Mondial 2026 : l’accolade pleine d’émotion entre Borja Iglesias et Jenni Hermoso
Sacré champion du monde avec l'Espagne dimanche face à l'Argentine, Borja Iglesias a partagé un moment fort avec Jenni Hermoso, qui est revenue sur son soutien lors de l'affaire Rubiales.
Le sacre mondial espagnol de dimanche soir, arraché aux prolongations face à l’Argentine (1-0), a aussi été l’occasion de retrouvailles chargées en émotion. Sur le plateau de la chaîne mexicaine TUDN, Borja Iglesias, encore vêtu de sa médaille de champion du monde, a partagé un moment intense avec Jenni Hermoso, présente à New York pour assister au triomphe de la Roja masculine.
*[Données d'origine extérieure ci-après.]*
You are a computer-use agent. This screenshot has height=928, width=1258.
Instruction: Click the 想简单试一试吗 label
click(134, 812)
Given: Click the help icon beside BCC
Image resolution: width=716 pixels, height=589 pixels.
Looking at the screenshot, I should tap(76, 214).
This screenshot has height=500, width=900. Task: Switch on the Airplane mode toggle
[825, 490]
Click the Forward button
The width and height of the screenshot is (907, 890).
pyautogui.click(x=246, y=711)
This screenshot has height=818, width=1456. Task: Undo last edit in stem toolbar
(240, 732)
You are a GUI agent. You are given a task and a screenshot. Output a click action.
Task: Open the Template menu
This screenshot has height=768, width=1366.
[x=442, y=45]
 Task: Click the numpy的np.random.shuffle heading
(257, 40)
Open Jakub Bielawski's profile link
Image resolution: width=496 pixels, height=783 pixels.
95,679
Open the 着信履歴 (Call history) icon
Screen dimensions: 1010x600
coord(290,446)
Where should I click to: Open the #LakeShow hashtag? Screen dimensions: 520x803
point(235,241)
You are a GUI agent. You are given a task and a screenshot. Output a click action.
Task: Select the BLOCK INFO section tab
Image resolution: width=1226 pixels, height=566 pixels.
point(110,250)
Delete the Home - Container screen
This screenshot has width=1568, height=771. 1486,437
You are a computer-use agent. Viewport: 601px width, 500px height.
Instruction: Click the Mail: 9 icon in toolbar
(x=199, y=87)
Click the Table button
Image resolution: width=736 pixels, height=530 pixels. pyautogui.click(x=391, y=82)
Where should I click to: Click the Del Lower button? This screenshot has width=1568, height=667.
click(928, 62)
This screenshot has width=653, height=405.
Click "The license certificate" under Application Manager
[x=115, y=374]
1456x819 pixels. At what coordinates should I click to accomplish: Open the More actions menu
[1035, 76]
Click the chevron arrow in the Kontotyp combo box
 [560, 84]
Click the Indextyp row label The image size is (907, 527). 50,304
Les deux joueurs partagent une histoire commune, marquée par l’affaire du baiser non consenti imposé par Luis Rubiales à l’attaquante espagnole en 2023. À l’époque, Borja Iglesias avait fait le choix de s’écarter de la sélection nationale en signe de protestation, avant d’y être rappelé plus tard. Un geste que Jenni Hermoso n’a manifestement pas oublié.
« Pour moi, ce fut l’un des moments les plus difficiles de ma vie. Beaucoup de gens m’ont soutenue et ont tenté de m’aider. Borja a été l’un de ceux qui ont pris la parole, sans se soucier des conséquences éventuelles », a confié la joueuse des Tigres, âgée de 36 ans.
Sacrée championne du monde en 2023 avec l’équipe féminine espagnole, Jenni Hermoso a tenu à saluer la cohérence de son coéquipier de sélection. « Je crois que lorsque l’on reste fidèle à soi-même, de belles choses finissent par arriver. Il a cessé d’être appelé en équipe nationale, puis y est revenu… Pour moi, c’est quelque chose de… je vous assure, c’est quelque chose de profondément personnel », a-t-elle ajouté, visiblement touchée.
Ce nouvel échange fait écho à une précédente accolade entre les deux joueurs, déjà remarquée après la demi-finale du tournoi. Au-delà de la liesse populaire entourant le titre mondial espagnol, cette relation entre Borja Iglesias et Jenni Hermoso illustre la manière dont l’affaire Rubiales continue de résonner dans le football espagnol, bien après les faits qui avaient secoué la Fédération et le pays tout entier.